* REQUIRED WORK *
Please restate each entry that appears below word for word, without its pictures.

* Stored data *
##############################
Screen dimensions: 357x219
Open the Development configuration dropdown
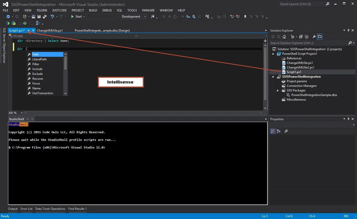click(x=134, y=17)
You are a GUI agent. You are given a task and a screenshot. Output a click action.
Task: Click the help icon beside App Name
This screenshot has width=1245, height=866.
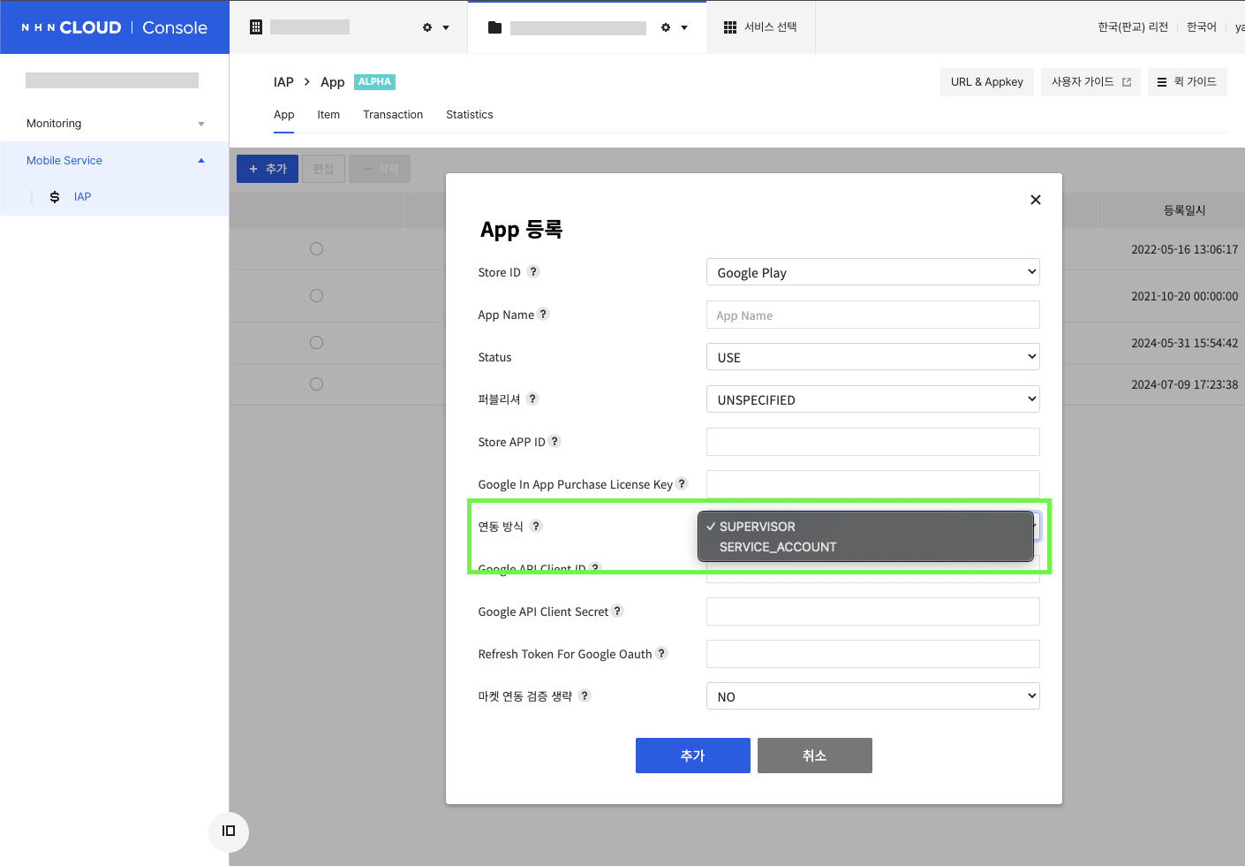pyautogui.click(x=543, y=315)
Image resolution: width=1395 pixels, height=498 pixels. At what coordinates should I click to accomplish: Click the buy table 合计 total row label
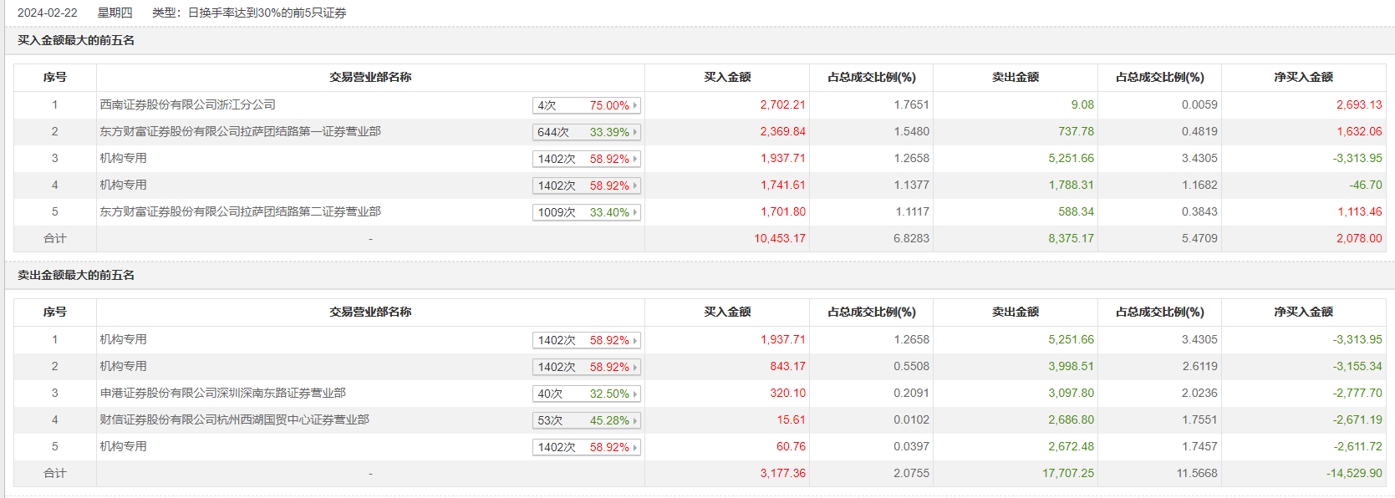coord(55,238)
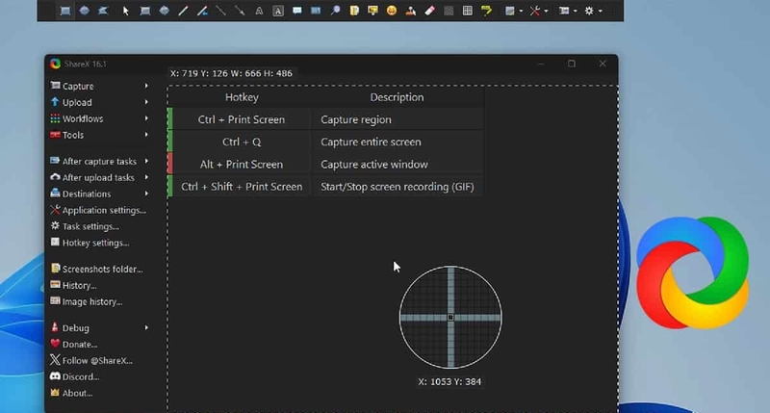Viewport: 770px width, 413px height.
Task: Expand the After capture tasks submenu
Action: click(99, 161)
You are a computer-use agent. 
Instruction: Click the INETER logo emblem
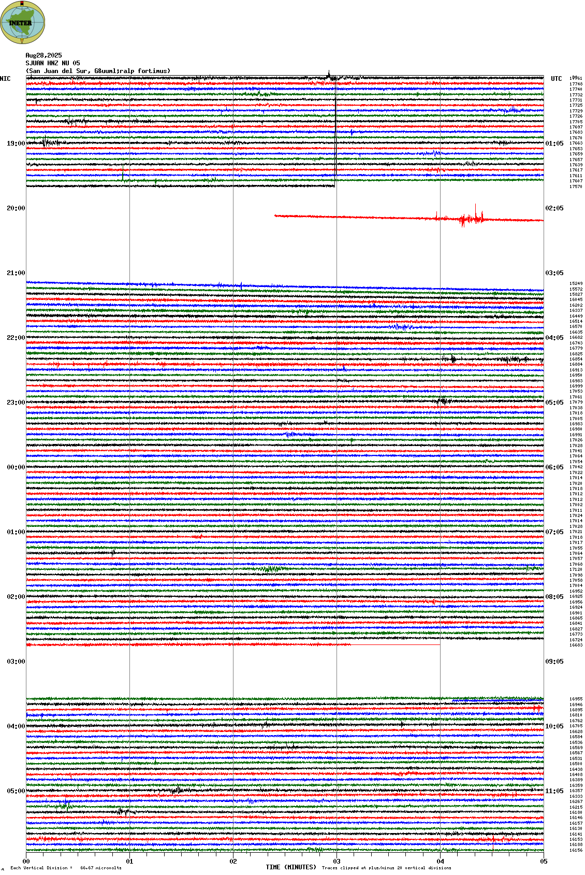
##############################
* TASK ANSWER *
Screen dimensions: 357x219
Open the Development configuration dropdown
click(x=134, y=17)
You are a GUI agent. You are given a task and a screenshot. Output a click action.
Task: Click the help icon beside App Name
This screenshot has width=1245, height=866.
pyautogui.click(x=543, y=315)
Image resolution: width=1395 pixels, height=498 pixels. At what coordinates should I click to accomplish: Click the buy table 合计 total row label
coord(55,238)
Viewport: 770px width, 413px height.
Task: Expand the After capture tasks submenu
Action: click(99, 161)
You are a computer-use agent. 
Instruction: Click the INETER logo emblem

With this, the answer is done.